Claudia D. Bergmann (PhD'06) received a sizeable grant from the Deutsche Forschungsgemeinschaft to finish her book entitled "Endzeit als Mahl-Zeit: Imaginierte
endzeitliche Mahlrituale in der jüdischen Apokalyptik" at the Universität Erfurt, Germany. She intends to submit this book as Habilitationsschrift.
Phyllis D. Airhart (MA 1981, PhD'85) has published A Church with the Soul of a Nation: Making and Remaking the United Church (McGill-Queen's University Press, 2014).
C. David Hein (MA'77) has published three articles that deal with religion and ethics during the Second World War: "In War for Peace: General George C. Marshall's Core Convictions and Ethical Leadership," Touchstone 26, no. 2 (March 2013): 41–48; "Counterpoint to Combat: The Education of Airborne Commander James M. Gavin," Army 63, no. 7 (July 2013): 49–52; and "Vulnerable: HMS Prince of Wales in 1941," Journal of Military History 77, no. 3 (July 2013): 955–89.
Peter Iver Kaufman (MA'73, PhD‘75) published two new books in 2013: The edited volume Leadership and Elizabethan Culture, and the monograph Religion Around Shakespeare. Professor Kaufman was also voted “Faculty member of the Year” by the student government at the University of Richmond as well as “University Distinguished Educator” by a committee of his colleagues and alumni.
Dr. Mark Mattes (PhD‘95) edited Twentieth-Century Lutheran Theologians, which has now been published by Vandenhoeck and Ruprecht.

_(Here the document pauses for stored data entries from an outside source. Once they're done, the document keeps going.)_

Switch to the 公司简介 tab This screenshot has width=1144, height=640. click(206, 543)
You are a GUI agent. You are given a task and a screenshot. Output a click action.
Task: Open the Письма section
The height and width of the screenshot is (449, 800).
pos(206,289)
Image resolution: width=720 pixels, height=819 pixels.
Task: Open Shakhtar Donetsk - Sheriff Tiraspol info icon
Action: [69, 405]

Alden E. Matthews (BD‘46) published his autobiography, My Three Worlds, exploring themes of Christian missions in the 20th century in Japan and China.
William Vasilio Sotirovich (MA''57) recently had his book Grotius Universe: Divine Law and A Quest for Harmony enter a second edition in 2013. The second edition marks the birth of the Dutch jurist Hugo Grotius (1583) and his contributions to international law. The book emphasizes the interrelationship between theology and jurisprudence in Grotius’ works, while also including discussions of the United Nations and the Declaration of Human Rights.
Richard Wiebe (MA'76) was appointed Associate Professor of Philosophy at Fresno Pacific University in 2010. He has recently published: “The Metaphysics of Forest Fires: An Annotated Review of the Literature,” in Pacific Journal, vol. 2, 2011. Professor Wiebe gave several public lectures as a researcher in Navajo philosophy at the Museum of Northern Arizona in Flagstaff, and he routinely gives lectures on important American environmental philosophers to the Sierra Club.